■ **PROBLEM TO WORK ON**: Repeat, line for line, only the span that opens at the "Click the scrollbar down arrow" line and closes at the final line below. Skip the pictures.

# # #

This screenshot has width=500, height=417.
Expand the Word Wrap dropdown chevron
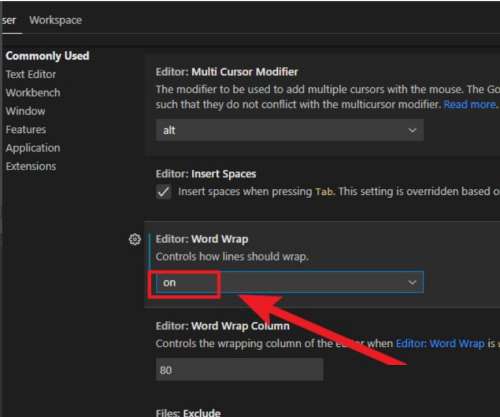coord(412,283)
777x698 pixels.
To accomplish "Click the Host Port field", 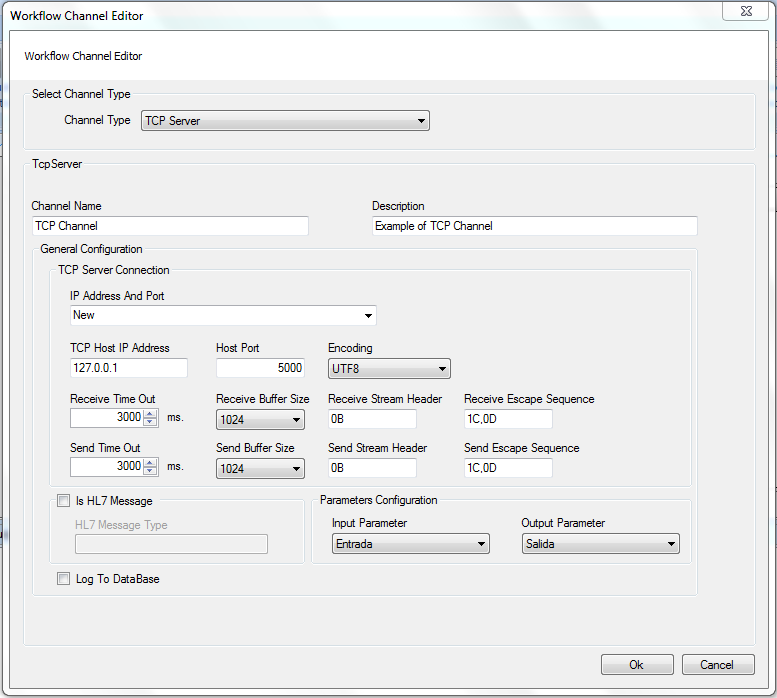I will click(x=260, y=368).
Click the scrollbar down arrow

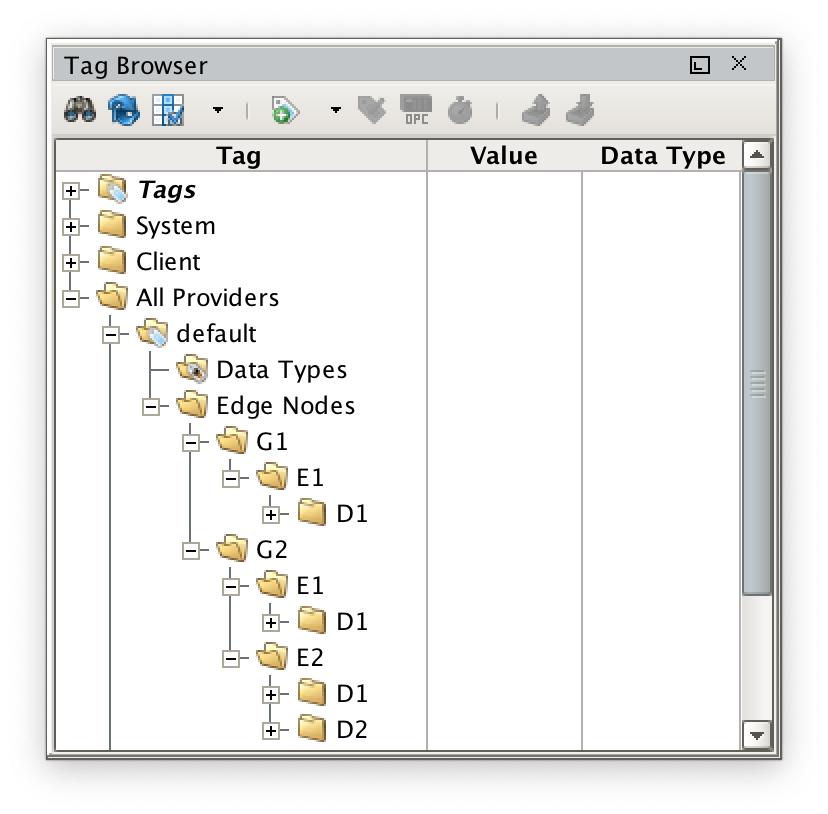coord(756,734)
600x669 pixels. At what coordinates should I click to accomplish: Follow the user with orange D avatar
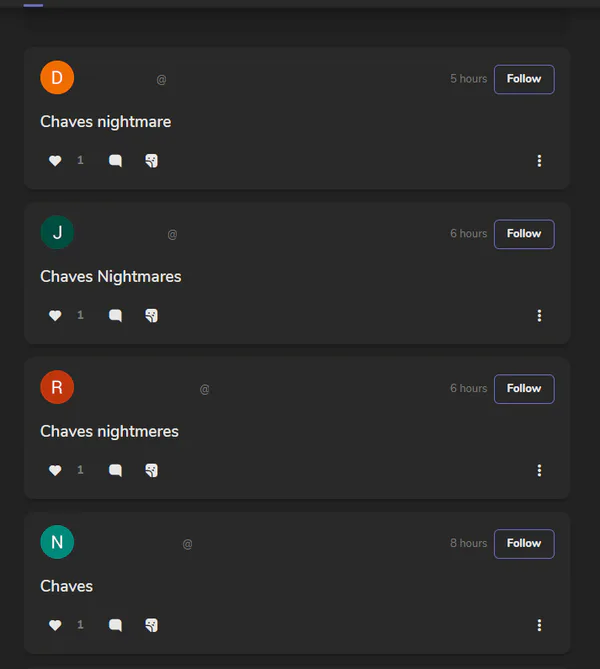pos(524,79)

# # #

■ **RESPONSE BELOW**:
Click the scrollbar down arrow

coord(756,734)
600x669 pixels. At what coordinates should I click to accomplish: Follow the user with orange D avatar
pos(524,79)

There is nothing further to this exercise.